Abstracts

Hypothalamic hamartoma (HH) often presents with neurological and endocrinological symptoms, with Gelastic seizures being the hallmark, but other seizure semiology can be seen. Early seizure onset and varied ictal semiology complicate identifying candidates for epilepsy surgery in young children. Untreated, seizures may develop into larger epileptic networks potentially leading to epileptic encephalopathy like Lennox-Gastaut syndrome. Seizures from HH are usually resistant to medication and linked to cognitive and behavioral decline, with surgical treatment being most effective for seizure control.

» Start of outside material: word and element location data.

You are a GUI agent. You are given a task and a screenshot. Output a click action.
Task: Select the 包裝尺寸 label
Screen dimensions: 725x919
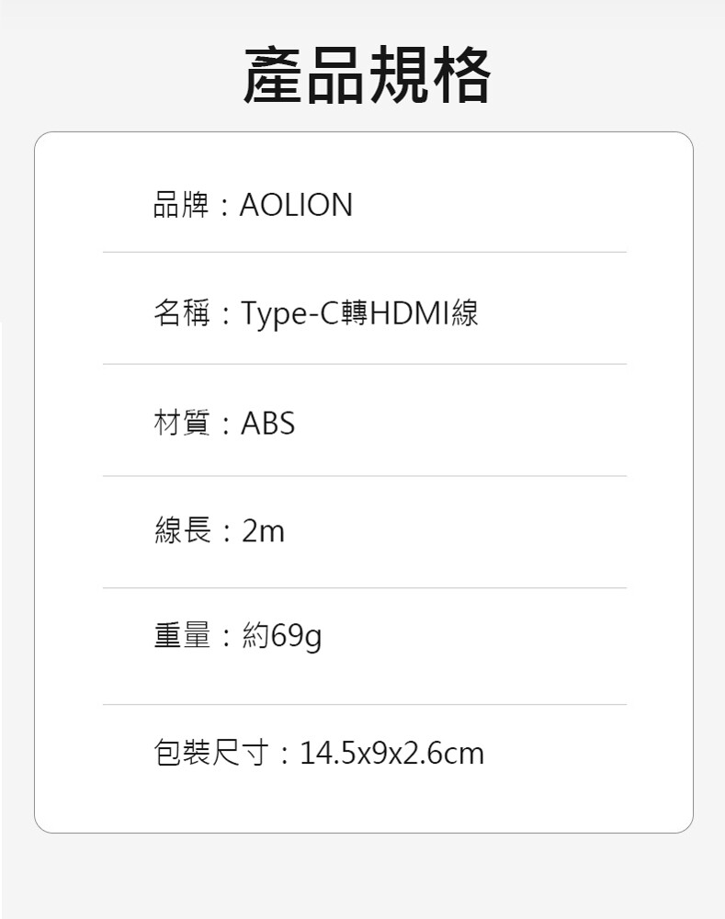click(x=213, y=754)
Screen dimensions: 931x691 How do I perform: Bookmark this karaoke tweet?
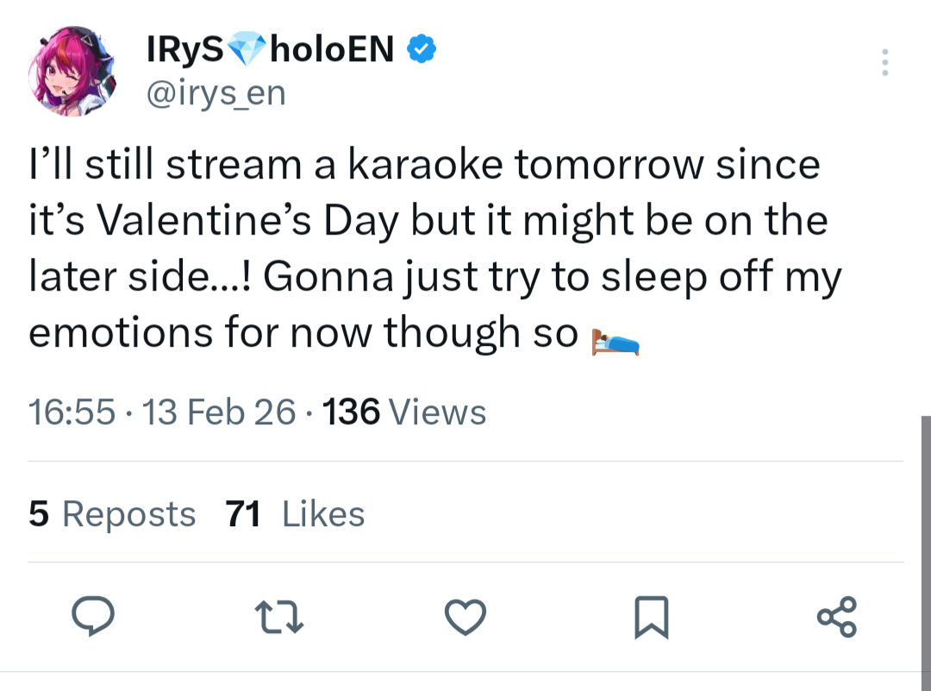[x=651, y=618]
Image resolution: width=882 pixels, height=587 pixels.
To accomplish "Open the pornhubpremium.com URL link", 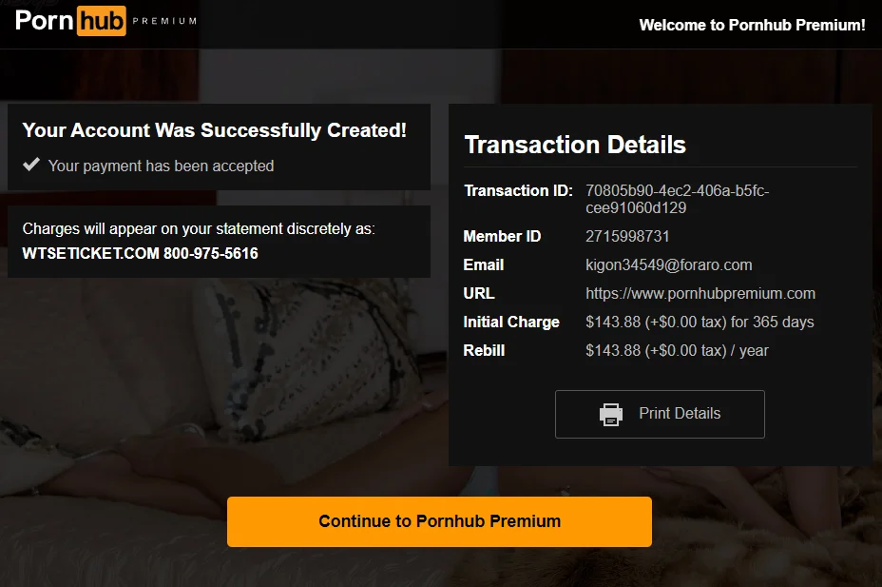I will point(700,293).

A comprehensive clinical evaluation and literature review was conducted, including a detailed medical history, physical examination, and neurological assessment. Imaging studies, specifically electroencephalogram (EEG)  and magnetic resonance imaging (MRI) of the brain were performed to confirm the diagnosis.

A 2-year-old female who presented for movements concerning for seizures a year prior with a normal workup presented with altered breathing pattern and shaking. These events lasted approximately a minute and occurred multiple times throughout the day where she would run to an adult, stare at them, grab their legs and began hyperventilating, one event at school was associated with emesis. This would last a minute and occurred multiple times throughout the day. EEG showed one clinical seizure consisting of impaired awareness and emesis, and three electrographic seizures appearing to emanate from the right frontotemporal region. MRI head with and without contrast was completed and showed rounded/ovoid mass in hypothalamic region measuring about 13 x 13 x 12 mm with no significant associated enhancement. Neuroradiology felt the appearance was compatible with a hypothalamic hamartoma. She was started on levetiracetam 60mg/kg/day divided twice a day and referred to neurosurgery.

This case adds to the few published studies of HH-related epilepsy that do not include laughter. The case highlights the importance of a board differential with pediatric epilepsy semiology and demonstrates the importance of further workup and imaging in pediatric patients with focal seizures.